__What this task involves__: Copy the part of the arbitration waiver article between "In 2021, the" and "earlier to arbitration.", inclusive.
───── Passage for review ─────
Can a company waive its right to arbitration by waiting too long?

California employer made employees sign new arbitration policy as condition of continued employment

Can a company waive its right to arbitration by waiting too long?

A California court has recently rejected allegations that a company waived its right to arbitrate by waiting 13 months before attempting to initiate arbitration and forced the employee to spend time and money to prepare for litigation.

In Quach v. California Commerce Club, Inc., Commerce Club, which operates a hotel and casino, hired the plaintiff in 1989 to supervise activity on the casino’s gambling floor. In 2015, the employer made all its employees sign a new arbitration policy as a condition of continued employment.

The arbitration agreement covered all matters directly or indirectly related to the employees’ recruitment, employment, or termination of employment. Employees had to submit covered disputes to an informal resolution process within the company and to resolve the disputes through arbitration if necessary.

Read more: Employers can't use arbitration as shield against liability

In 2018, the employer terminated the plaintiff’s employment after a customer paid the casino with $100 in counterfeit bills during his shift. In November 2019, the plaintiff filed a lawsuit against his former employer. He made claims of wrongful termination, age discrimination, retaliation, and harassment.

In December 2020, the employer filed a motion to compel arbitration. The executive director of human resources declared that the company had difficulty finding a complete copy of the arbitration agreement that the plaintiff signed and only discovered it upon reviewing his employment file to respond to his document production requests.

The employer argued that the delay in introducing the signed arbitration agreement did not prejudice the plaintiff. The parties had engaged in only “minimal discovery” since the COVID-19 pandemic made the company close its operations and affected access to information and witnesses, the employer contended.

In 2021, the trial court denied the employer’s motion upon finding that it had waived its right to arbitration. The employer appealed.

The California Court of Appeal for the Second District reversed the trial court’s decision and directed it to grant the employer’s motion to compel arbitration. The employer did not waive, through its conduct, the right to demand arbitration, given that participation in litigation alone did not establish waiver.

On the issue of prejudice, the appellate court found that the fees and costs incurred in litigation, on their own, would not prove that the party resisting arbitration was prejudiced. This was particularly true here, since the plaintiff admitted that he incurred no litigation costs that he otherwise would not have spent if the matter had proceeded earlier to arbitration.

Regarding the employee’s alternative argument, the appellate court refused to invalidate the arbitration agreement for being unconscionable. The appellate court presumed that the employee showed some procedural unconscionability since he was required to sign the agreement as a condition of continued employment. However, the employee failed to sufficiently establish substantive unconscionability.

Lastly, the appellate court found that the only provisions of the agreement arguably showing substantive unconscionability were severable and that the employee’s other claims of substantive unconscionability were meritless.
───── Provided information ─────
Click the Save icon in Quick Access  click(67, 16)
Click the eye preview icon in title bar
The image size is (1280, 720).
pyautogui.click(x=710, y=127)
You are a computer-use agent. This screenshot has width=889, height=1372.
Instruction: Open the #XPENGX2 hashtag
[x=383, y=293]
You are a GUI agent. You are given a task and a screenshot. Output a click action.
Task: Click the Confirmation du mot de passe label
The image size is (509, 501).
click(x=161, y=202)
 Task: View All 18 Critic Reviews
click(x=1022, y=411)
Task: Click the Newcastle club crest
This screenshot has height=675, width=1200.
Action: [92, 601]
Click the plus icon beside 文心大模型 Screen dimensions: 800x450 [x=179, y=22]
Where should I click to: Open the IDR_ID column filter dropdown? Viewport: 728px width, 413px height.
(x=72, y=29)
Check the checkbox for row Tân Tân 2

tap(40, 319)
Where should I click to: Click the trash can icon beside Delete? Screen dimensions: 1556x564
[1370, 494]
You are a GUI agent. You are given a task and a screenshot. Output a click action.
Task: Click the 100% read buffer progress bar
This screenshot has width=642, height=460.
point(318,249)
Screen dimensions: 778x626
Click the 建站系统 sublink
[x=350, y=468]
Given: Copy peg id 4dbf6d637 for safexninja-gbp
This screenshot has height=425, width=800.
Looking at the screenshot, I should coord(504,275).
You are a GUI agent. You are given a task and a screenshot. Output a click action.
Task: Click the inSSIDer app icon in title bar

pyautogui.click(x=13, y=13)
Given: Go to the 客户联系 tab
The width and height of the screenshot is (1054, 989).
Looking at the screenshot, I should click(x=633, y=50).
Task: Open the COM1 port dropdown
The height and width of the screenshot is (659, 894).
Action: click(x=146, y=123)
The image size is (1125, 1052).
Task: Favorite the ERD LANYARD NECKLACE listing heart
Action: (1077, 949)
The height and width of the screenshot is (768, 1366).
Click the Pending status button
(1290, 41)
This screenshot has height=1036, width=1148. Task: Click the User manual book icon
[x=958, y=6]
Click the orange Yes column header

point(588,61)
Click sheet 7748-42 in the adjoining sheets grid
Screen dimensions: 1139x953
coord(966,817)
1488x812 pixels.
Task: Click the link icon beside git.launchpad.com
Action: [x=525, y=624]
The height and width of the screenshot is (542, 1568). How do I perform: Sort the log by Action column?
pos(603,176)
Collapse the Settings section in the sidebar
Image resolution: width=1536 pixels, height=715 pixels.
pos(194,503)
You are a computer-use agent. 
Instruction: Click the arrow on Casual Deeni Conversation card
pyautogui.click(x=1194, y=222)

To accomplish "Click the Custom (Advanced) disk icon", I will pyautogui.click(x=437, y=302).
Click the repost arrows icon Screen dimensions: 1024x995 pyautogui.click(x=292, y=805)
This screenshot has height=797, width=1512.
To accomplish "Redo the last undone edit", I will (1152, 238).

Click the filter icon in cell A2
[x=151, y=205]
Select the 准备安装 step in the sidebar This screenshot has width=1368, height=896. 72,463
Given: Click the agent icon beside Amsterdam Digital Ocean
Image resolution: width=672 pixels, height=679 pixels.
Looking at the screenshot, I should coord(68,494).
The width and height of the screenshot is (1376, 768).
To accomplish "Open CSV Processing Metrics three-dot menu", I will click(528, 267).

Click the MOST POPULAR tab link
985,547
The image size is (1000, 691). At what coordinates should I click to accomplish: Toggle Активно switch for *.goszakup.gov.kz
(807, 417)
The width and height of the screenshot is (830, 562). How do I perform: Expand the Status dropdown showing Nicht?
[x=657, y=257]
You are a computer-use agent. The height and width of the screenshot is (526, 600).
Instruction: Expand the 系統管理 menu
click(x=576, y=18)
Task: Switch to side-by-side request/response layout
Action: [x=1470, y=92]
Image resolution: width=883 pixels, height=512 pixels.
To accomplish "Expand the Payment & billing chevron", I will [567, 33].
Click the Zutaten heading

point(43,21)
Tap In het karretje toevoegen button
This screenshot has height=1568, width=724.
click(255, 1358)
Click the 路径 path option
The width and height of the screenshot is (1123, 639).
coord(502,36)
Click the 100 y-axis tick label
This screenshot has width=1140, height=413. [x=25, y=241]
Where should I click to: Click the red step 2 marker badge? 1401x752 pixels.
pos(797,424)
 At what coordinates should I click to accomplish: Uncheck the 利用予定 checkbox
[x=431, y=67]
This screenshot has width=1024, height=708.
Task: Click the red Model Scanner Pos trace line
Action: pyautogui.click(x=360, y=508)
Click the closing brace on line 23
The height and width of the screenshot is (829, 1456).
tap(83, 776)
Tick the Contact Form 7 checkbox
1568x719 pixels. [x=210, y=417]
─────
__Written response__:
In 2021, the trial court denied the employer’s motion upon finding that it had waived its right to arbitration. The employer appealed.

The California Court of Appeal for the Second District reversed the trial court’s decision and directed it to grant the employer’s motion to compel arbitration. The employer did not waive, through its conduct, the right to demand arbitration, given that participation in litigation alone did not establish waiver.

On the issue of prejudice, the appellate court found that the fees and costs incurred in litigation, on their own, would not prove that the party resisting arbitration was prejudiced. This was particularly true here, since the plaintiff admitted that he incurred no litigation costs that he otherwise would not have spent if the matter had proceeded earlier to arbitration.